» **本文**
______________________________
セルフメディケーション(自主服薬)で利用する薬として一般用医薬品(OTC医薬品)の漢方薬を選択する人が増えている。市場調査会社のインテージヘルスケア(東京・千代田)によると、1996年から2018年にかけてのOTC医薬品長期トレンドにおいて最も市場が拡大したのは漢方薬だった。2021年は新型コロナウイルスの予防対策の影響もあり微減の見込みだが、拡大傾向が続くという見方が多い。
その一方で、種類の多さや独特な漢方医学の考え方に抵抗感を示す人がいるのも事実だ。こうした現状に対し、デジタル技術を活用することで漢方を身近な存在にしようとするスタートアップが相次いで登場している。デジタル技術と組み合わさることによって、漢方という日本の伝統医学が新たな形に生まれ変わろうとしている。
LINE相談でハードル低く
セルフケアで漢方薬を利用する上でまず大きな障壁となるのは、どの漢方薬を選べばいいか分かりにくいという点だ。2017年に発出された「一般用漢方製剤製造販売承認基準」によれば一般用漢方薬として認められているのは294処方(種類)ある。また個々の漢方薬には複数の効果・効能があるため、症状に合っているものを自分で探すのは難しい。
2017年創業のわたし漢方(東京・渋谷)はLINEを活用したオンライン漢方相談サービスを展開している。わたし漢方の丸山優菜代表取締役は「町の漢方薬局をLINE上に作るイメージ」と同社のサービスを説明する。「漢方薬局に入りづらさを感じたり、長時間の問診を受ける余裕がなかったりする人も多い。行動に移るまでのハードルが高いのが課題だった」(丸山氏)といい、日常的に使う人が多いツールであるLINEを活用することにした。
______________________________
データ収集から得た項目:
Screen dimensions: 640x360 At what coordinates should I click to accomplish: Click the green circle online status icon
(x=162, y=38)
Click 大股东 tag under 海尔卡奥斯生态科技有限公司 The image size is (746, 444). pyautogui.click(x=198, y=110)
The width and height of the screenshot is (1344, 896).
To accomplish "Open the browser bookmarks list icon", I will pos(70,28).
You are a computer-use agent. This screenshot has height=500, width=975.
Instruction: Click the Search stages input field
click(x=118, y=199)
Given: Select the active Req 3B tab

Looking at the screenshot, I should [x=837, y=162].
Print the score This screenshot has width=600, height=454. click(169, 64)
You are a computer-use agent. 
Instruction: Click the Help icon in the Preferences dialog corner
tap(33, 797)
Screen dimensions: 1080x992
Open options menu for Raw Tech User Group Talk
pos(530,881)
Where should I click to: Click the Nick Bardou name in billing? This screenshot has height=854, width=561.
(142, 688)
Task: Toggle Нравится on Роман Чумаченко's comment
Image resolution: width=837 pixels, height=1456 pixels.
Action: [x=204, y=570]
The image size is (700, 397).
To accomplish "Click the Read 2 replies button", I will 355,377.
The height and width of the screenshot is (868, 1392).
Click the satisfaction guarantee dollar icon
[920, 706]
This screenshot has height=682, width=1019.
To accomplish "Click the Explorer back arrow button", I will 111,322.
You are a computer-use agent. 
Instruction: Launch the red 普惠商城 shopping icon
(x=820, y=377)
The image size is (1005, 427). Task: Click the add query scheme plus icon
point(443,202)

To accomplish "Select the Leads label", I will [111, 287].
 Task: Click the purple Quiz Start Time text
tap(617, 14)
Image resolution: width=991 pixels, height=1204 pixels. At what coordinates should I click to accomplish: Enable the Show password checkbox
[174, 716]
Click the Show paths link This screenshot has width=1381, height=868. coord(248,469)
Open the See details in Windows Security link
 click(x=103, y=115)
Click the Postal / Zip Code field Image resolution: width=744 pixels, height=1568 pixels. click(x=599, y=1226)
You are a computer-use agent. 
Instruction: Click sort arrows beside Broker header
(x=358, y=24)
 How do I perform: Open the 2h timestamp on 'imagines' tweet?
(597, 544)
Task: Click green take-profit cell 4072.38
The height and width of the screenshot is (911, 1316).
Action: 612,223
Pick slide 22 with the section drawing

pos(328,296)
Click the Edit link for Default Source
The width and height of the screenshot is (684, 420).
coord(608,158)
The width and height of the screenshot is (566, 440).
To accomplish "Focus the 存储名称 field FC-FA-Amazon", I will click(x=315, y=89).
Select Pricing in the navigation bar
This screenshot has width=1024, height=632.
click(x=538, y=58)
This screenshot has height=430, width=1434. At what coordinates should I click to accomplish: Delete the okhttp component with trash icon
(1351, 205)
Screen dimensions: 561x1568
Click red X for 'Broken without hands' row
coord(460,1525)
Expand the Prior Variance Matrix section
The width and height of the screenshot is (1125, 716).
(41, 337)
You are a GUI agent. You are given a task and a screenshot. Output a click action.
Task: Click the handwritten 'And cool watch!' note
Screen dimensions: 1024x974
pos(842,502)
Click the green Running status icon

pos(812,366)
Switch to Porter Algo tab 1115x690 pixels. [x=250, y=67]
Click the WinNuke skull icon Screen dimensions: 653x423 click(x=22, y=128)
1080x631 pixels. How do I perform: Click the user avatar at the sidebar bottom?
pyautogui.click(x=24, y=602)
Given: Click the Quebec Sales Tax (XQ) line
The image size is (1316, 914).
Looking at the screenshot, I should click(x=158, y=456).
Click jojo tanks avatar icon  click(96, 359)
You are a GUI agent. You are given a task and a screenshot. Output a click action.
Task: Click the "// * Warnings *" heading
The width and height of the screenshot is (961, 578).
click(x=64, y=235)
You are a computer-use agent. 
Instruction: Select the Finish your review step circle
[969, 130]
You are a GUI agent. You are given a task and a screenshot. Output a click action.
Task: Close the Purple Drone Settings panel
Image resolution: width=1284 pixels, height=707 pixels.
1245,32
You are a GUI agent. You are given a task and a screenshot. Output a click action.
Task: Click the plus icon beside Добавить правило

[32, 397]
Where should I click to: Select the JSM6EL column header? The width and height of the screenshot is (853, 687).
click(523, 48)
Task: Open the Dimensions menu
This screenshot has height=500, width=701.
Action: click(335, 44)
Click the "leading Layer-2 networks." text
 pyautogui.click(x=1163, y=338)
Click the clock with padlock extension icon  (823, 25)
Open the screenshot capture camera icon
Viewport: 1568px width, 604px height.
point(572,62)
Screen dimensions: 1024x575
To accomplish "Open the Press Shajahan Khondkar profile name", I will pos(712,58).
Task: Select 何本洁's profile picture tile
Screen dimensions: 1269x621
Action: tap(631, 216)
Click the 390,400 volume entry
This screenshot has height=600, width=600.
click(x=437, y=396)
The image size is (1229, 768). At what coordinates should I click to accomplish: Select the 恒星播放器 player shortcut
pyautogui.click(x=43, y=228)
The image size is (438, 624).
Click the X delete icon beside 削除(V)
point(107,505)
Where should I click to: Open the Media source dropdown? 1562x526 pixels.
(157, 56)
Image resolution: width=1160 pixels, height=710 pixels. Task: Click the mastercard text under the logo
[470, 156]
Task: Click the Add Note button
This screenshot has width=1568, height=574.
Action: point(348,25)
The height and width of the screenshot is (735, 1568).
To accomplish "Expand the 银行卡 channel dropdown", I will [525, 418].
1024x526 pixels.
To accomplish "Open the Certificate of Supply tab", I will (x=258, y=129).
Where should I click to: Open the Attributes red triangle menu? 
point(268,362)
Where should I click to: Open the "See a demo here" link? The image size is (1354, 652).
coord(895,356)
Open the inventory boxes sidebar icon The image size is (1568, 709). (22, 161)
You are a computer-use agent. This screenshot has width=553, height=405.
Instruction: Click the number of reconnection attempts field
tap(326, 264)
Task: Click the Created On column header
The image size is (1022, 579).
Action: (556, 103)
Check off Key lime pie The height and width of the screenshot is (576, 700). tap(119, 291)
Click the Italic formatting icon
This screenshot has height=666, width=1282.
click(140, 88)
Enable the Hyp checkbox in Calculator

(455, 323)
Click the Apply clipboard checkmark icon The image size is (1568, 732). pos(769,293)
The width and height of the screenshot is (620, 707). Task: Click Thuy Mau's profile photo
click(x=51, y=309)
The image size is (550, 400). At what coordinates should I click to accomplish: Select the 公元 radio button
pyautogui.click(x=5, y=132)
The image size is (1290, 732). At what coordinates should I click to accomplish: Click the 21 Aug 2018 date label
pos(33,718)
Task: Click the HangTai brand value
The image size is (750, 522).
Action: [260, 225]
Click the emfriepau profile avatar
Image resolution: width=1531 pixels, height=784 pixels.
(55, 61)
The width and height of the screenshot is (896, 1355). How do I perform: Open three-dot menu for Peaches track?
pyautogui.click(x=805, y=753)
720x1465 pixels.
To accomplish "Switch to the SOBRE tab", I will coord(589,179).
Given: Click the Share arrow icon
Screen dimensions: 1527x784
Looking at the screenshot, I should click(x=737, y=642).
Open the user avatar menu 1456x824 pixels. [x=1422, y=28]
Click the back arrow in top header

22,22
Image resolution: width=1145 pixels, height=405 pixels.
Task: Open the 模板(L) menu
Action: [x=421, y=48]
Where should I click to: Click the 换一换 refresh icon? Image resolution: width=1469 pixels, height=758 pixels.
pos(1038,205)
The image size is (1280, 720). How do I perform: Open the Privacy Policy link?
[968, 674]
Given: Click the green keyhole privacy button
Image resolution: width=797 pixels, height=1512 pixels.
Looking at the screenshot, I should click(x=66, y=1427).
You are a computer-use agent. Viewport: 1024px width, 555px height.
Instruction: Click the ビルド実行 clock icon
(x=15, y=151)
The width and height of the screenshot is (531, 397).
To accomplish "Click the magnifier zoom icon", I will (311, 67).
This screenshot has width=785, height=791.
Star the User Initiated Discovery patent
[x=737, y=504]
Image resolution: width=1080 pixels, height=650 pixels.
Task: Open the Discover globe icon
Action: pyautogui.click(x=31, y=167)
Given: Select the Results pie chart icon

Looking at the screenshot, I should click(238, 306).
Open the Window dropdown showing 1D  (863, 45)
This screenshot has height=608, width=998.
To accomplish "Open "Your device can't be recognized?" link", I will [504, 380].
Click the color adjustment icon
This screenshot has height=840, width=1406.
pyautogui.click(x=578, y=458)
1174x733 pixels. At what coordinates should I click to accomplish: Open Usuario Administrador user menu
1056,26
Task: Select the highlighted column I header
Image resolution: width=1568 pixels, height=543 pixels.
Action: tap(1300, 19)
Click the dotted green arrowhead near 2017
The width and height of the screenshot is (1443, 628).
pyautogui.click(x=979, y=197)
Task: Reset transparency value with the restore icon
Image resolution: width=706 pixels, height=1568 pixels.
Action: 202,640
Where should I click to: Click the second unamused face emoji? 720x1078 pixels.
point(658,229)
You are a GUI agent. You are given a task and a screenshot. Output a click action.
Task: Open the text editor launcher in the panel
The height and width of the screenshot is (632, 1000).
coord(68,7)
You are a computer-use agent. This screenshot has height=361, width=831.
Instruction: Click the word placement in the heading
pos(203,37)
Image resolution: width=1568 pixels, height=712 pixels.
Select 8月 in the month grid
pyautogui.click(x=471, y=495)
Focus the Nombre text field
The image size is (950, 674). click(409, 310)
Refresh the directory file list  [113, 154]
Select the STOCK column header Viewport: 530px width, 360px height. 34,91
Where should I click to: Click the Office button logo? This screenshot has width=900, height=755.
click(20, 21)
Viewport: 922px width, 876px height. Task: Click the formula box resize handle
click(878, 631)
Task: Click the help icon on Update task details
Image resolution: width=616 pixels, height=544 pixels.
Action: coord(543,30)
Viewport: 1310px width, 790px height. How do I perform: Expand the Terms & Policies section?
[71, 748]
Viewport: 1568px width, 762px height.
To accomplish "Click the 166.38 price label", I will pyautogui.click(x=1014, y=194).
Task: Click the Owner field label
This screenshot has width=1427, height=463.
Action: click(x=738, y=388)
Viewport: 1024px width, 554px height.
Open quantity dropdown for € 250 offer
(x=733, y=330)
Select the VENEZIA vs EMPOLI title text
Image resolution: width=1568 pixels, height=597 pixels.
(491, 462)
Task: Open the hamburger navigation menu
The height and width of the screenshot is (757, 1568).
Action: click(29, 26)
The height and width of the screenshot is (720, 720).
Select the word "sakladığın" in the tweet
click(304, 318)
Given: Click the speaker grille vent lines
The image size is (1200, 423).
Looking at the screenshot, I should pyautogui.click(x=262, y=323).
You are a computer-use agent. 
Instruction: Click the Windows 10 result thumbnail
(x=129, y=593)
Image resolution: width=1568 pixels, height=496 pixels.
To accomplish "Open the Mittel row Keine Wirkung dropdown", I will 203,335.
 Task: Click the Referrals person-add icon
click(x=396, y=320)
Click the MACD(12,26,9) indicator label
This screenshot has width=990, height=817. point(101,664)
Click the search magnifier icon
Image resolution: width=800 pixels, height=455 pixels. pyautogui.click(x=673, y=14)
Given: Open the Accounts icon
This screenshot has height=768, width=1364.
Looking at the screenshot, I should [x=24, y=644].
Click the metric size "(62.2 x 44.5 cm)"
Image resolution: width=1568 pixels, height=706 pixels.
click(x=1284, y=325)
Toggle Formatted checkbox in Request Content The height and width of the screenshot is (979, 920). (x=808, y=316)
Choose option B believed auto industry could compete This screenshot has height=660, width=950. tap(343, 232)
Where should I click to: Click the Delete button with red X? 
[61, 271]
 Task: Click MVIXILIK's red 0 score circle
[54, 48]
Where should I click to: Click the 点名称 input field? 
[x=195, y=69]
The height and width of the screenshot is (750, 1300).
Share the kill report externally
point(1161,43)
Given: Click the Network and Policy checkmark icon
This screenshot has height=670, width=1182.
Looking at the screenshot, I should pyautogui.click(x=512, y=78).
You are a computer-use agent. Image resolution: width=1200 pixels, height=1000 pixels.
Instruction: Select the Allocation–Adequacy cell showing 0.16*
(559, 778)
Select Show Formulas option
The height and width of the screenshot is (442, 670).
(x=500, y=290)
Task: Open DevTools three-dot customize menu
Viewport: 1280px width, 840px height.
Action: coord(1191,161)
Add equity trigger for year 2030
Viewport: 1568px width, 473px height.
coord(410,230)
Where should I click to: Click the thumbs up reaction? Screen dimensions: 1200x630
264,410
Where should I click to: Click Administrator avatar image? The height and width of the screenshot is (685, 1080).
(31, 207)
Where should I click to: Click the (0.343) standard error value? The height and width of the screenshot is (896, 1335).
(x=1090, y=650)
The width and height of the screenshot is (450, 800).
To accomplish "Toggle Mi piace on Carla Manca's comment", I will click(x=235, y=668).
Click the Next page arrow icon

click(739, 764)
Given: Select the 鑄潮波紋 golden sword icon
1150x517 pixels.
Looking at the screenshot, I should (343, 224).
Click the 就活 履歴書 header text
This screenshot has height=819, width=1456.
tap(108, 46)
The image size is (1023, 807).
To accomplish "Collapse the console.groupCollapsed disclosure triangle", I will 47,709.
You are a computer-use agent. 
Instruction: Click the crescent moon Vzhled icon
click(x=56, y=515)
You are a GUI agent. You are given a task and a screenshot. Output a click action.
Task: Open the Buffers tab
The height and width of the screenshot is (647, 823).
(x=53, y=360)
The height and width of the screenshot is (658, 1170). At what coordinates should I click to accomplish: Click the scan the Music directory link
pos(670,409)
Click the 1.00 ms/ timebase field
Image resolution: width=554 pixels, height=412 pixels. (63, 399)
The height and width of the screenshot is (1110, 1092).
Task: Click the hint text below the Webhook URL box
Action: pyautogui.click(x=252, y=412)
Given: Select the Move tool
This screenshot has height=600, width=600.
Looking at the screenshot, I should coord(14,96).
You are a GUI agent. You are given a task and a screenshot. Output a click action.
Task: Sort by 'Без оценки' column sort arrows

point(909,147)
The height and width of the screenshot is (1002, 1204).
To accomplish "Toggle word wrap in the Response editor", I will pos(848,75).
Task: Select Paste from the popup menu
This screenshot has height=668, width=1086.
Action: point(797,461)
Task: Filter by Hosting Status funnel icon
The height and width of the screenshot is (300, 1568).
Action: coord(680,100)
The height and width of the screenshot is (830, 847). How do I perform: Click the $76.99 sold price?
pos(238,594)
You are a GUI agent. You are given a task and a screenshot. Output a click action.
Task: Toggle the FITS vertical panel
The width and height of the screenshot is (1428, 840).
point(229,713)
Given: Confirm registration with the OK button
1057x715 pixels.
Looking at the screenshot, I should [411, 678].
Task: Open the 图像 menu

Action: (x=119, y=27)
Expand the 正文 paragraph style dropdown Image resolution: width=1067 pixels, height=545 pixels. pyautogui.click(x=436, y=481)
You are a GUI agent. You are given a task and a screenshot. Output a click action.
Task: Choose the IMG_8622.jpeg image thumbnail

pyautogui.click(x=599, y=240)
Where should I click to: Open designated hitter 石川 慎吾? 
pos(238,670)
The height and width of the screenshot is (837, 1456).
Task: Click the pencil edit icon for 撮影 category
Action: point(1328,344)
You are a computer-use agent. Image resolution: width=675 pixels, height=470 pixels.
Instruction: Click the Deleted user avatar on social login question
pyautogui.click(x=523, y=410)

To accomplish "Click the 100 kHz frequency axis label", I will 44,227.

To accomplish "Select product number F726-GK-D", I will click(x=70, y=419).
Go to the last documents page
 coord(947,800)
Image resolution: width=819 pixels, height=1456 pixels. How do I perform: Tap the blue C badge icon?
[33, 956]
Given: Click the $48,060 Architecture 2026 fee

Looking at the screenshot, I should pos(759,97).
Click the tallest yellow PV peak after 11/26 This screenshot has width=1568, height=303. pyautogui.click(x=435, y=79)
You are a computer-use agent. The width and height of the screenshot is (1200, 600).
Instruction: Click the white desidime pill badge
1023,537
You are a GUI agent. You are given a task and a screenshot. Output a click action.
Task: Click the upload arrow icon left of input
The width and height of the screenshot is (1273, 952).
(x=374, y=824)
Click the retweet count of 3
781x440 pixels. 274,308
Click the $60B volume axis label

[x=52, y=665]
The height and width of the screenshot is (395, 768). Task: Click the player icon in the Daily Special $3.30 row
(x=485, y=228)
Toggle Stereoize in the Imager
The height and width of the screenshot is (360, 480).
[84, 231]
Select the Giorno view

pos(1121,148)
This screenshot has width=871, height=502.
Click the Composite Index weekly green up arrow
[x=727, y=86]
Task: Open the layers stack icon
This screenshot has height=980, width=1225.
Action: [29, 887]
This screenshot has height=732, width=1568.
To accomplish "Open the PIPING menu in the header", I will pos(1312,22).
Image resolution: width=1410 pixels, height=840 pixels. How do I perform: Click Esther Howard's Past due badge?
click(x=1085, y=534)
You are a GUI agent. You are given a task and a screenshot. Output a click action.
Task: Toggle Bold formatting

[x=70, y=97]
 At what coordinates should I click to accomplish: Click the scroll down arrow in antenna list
______________________________
» **課題 A**
漢方についての本文によると、わたし漢方がLINEを活用することにしたのはなぜか、1〜3文で説明しなさい。
» **課題 B**
漢方についての本文を、最後の文の後から続けて書きなさい。

» **解答欄 A**
漢方薬局に入りづらさを感じたり、長時間の問診を受ける余裕がなかったりする人が多く、行動に移るまでのハードルが高いことが課題だったからである。そこで、日常的に使う人が多いツールであるLINEを活用することにした。

» **解答欄 B**
LINEのチャット画面で悩みを抱えている症状などを答えると、回答内容に応じて独自のアルゴリズムが次の質問を出していき、候補となる漢方薬が絞り込まれる。この結果に基づいて同社の薬剤師と利用者との間で個別のカウンセリングを実施し、最終的なおすすめ漢方薬が提案されるという流れだ。提案されたものをわたし漢方から購入することもでき、その場合は1カ月分が自宅に郵送される。
2019年創業のスタートアップpluskampo(東京・千代田)が2021年11月から本格稼働させた「+kampo(プラス漢方)」も、オンライン問診に答えることで薬剤師が症状にあった漢方薬を選んでくれるサービスだ。定期購入する利用者向けには「+コンシェルジュサービス」もあり、定期的な健康チェックやZOOMを用いたオンライン相談なども受けられる。
やりとりにLINEを使う点や問診の進め方は競合と類似する点も多いが、pluskampoの特徴は対象とする症状を限定しているところにあるという。pluskampoは自社ブランドの製品を展開しており、現在は疲労と便秘に対応する6種類の漢方薬を販売している。笹森有起代表取締役は「入り口の症状を絞ることで特定の悩みに対するデータを集めやすくなる。フォローアップ情報などが集まれば問診の精度向上などにつながる」と語る。